* **The task**: Find the word "plus" in the listing below, then return every line it appears in.

* **Information provided**:
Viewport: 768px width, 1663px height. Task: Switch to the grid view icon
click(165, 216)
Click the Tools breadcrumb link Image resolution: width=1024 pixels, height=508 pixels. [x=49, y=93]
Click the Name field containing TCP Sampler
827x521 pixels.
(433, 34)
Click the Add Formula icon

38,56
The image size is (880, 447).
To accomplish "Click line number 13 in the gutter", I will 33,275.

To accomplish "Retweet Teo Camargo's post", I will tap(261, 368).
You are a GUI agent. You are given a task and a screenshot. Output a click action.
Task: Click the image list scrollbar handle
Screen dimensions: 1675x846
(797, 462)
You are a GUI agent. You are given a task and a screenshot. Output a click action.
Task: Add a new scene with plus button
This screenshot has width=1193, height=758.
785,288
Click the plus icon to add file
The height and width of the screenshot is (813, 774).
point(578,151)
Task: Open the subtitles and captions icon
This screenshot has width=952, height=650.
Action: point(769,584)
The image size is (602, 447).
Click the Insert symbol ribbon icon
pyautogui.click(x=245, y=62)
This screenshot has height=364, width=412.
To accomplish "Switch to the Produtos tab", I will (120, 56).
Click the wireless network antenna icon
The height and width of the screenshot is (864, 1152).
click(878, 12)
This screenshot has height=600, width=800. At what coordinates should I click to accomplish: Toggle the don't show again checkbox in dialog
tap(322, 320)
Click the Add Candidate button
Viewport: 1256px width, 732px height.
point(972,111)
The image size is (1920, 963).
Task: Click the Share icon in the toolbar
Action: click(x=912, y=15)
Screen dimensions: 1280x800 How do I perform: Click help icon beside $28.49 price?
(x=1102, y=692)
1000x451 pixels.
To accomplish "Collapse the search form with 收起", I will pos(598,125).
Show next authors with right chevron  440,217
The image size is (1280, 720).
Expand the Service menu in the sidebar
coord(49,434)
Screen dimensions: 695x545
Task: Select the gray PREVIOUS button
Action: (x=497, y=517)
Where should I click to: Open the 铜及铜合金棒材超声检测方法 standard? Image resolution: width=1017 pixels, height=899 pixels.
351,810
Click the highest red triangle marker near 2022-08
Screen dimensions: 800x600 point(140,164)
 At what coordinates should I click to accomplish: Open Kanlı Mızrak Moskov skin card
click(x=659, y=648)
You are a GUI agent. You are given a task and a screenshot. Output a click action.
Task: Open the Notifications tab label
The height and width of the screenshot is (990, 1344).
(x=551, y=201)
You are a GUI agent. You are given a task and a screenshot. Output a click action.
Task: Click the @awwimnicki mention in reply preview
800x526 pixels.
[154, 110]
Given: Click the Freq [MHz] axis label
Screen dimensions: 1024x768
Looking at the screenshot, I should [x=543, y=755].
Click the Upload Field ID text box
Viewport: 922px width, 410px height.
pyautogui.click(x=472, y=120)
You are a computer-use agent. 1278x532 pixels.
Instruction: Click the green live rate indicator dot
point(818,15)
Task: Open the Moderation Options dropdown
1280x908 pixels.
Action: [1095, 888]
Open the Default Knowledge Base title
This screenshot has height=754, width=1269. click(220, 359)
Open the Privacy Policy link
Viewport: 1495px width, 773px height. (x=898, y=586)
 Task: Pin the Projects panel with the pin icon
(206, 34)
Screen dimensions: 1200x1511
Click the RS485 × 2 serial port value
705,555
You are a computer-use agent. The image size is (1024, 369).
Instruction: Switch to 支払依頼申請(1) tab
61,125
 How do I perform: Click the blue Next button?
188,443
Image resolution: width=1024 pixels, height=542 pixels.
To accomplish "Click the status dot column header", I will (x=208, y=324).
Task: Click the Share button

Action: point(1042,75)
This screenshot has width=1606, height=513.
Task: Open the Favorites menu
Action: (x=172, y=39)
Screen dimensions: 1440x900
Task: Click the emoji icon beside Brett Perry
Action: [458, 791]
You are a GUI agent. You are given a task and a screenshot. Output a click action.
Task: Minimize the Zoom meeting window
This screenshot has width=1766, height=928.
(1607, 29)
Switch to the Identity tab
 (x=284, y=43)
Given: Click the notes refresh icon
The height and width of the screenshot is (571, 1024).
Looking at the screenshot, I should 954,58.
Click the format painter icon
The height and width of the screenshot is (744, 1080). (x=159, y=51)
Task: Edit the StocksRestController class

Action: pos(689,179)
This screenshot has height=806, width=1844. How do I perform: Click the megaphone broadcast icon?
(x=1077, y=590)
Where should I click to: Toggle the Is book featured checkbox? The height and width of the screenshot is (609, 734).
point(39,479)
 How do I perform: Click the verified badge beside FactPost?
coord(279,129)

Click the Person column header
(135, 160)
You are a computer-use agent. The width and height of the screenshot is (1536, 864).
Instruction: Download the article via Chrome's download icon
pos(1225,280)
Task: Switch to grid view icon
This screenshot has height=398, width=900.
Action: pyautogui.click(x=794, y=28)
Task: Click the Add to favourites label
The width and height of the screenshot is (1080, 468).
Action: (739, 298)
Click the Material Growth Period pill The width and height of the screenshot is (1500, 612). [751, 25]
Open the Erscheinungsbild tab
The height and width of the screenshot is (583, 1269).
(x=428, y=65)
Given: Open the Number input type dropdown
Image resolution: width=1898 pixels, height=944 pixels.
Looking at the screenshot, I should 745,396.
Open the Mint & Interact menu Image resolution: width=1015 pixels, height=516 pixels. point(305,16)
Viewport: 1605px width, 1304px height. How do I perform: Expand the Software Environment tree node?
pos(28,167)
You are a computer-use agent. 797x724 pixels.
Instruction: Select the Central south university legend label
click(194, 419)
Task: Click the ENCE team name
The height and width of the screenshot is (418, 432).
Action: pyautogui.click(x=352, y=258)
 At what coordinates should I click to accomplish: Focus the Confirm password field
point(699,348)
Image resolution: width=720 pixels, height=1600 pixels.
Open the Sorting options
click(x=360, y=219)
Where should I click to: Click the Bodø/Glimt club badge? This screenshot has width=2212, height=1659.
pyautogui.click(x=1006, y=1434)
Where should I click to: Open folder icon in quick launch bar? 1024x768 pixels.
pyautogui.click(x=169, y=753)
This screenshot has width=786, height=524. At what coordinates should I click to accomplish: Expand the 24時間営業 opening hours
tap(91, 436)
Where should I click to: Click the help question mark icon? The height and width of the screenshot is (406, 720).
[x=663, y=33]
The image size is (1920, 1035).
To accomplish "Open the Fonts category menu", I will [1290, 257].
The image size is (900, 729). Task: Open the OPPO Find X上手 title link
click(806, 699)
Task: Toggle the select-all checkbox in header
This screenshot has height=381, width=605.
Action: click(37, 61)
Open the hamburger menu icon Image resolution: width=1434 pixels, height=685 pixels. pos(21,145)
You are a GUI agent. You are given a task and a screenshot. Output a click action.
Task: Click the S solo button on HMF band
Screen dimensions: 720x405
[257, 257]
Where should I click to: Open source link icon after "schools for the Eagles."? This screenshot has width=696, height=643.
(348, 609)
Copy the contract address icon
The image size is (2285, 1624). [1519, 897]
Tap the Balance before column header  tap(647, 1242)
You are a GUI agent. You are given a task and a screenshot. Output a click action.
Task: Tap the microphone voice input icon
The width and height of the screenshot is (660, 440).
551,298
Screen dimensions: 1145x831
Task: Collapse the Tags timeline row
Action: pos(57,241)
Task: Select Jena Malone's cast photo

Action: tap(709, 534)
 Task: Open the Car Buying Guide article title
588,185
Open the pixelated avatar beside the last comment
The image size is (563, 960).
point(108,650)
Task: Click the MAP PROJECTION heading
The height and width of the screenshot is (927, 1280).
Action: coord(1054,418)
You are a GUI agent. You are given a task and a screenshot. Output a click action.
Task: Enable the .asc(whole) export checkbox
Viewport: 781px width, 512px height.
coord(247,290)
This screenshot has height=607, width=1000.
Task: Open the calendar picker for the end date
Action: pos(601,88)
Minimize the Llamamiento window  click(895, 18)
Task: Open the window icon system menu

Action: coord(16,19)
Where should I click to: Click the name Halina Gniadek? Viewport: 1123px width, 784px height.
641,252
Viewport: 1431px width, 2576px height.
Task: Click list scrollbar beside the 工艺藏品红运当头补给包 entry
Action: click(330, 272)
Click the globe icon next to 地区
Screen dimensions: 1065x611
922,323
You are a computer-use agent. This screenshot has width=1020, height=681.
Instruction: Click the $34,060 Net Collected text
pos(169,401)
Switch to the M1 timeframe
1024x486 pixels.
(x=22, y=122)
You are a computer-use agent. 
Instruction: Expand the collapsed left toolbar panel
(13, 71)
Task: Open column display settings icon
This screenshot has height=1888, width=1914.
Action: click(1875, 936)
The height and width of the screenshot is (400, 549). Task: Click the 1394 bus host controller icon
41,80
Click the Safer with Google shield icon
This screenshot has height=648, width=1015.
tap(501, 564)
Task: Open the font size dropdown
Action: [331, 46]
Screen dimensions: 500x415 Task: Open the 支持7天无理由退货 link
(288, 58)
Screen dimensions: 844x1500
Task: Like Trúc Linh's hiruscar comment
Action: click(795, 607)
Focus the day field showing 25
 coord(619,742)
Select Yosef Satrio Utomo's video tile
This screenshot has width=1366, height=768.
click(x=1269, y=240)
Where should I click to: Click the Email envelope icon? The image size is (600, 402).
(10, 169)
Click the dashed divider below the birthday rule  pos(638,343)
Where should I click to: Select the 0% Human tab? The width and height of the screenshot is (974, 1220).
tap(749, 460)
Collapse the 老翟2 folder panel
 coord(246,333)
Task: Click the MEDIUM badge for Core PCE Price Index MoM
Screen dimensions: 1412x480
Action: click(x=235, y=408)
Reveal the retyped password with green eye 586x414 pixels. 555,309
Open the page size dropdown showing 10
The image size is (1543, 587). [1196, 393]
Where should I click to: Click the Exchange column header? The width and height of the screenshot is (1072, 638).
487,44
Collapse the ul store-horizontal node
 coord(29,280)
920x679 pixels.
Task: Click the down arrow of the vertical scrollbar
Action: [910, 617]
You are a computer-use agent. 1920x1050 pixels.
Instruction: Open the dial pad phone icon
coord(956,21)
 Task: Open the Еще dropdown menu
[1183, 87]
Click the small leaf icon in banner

* **Written response**:
Task: Add a new scene with plus button
Click the plus icon to add file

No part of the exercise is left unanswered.